Here at Zacks, we focus on our proven ranking system, which places an emphasis on earnings estimates and estimate revisions, to find winning stocks. But we also understand that investors develop their own strategies, so we are constantly looking at the latest trends in value, growth, and momentum to find strong companies for our readers.
Of these, perhaps no stock market trend is more popular than value investing, which is a strategy that has proven to be successful in all sorts of market environments. Value investors rely on traditional forms of analysis on key valuation metrics to find stocks that they believe are undervalued, leaving room for profits.
Zacks has developed the innovative Style Scores system to highlight stocks with specific traits. For example, value investors will be interested in stocks with great grades in the "Value" category. When paired with a high Zacks Rank, "A" grades in the Value category are among the strongest value stocks on the market today.
One stock to keep an eye on is Brinker International (EAT). EAT is currently sporting a Zacks Rank of #2 (Buy), as well as a Value grade of A. The stock is trading with P/E ratio of 9.65 right now. For comparison, its industry sports an average P/E of 25.40. Over the past year, EAT's Forward P/E has been as high as 13.91 and as low as 9.23, with a median of 11.57.

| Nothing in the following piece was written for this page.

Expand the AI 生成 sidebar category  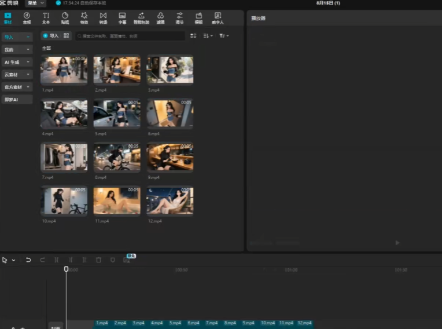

EAT is also sporting a PEG ratio of 1.18. This metric is used similarly to the famous P/E ratio, but the PEG ratio also takes into account the stock's expected earnings growth rate. EAT's industry currently sports an average PEG of 2.15. Over the last 12 months, EAT's PEG has been as high as 1.57 and as low as 0.99, with a median of 1.26.
Value investors also frequently use the P/S ratio. This metric is found by dividing a stock's price with the company's revenue. This is a popular metric because sales are harder to manipulate on an income statement, so they are often considered a better performance indicator. EAT has a P/S ratio of 0.46. This compares to its industry's average P/S of 0.93.
Finally, our model also underscores that EAT has a P/CF ratio of 4.97. This data point considers a firm's operating cash flow and is frequently used to find companies that are undervalued when considering their solid cash outlook. This stock's P/CF looks attractive against its industry's average P/CF of 18.73. Over the past year, EAT's P/CF has been as high as 8.20 and as low as 4.75, with a median of 6.29.
These are just a handful of the figures considered in Brinker International's great Value grade. Still, they help show that the stock is likely being undervalued at the moment. Add this to the strength of its earnings outlook, and we can clearly see that EAT is an impressive value stock right now.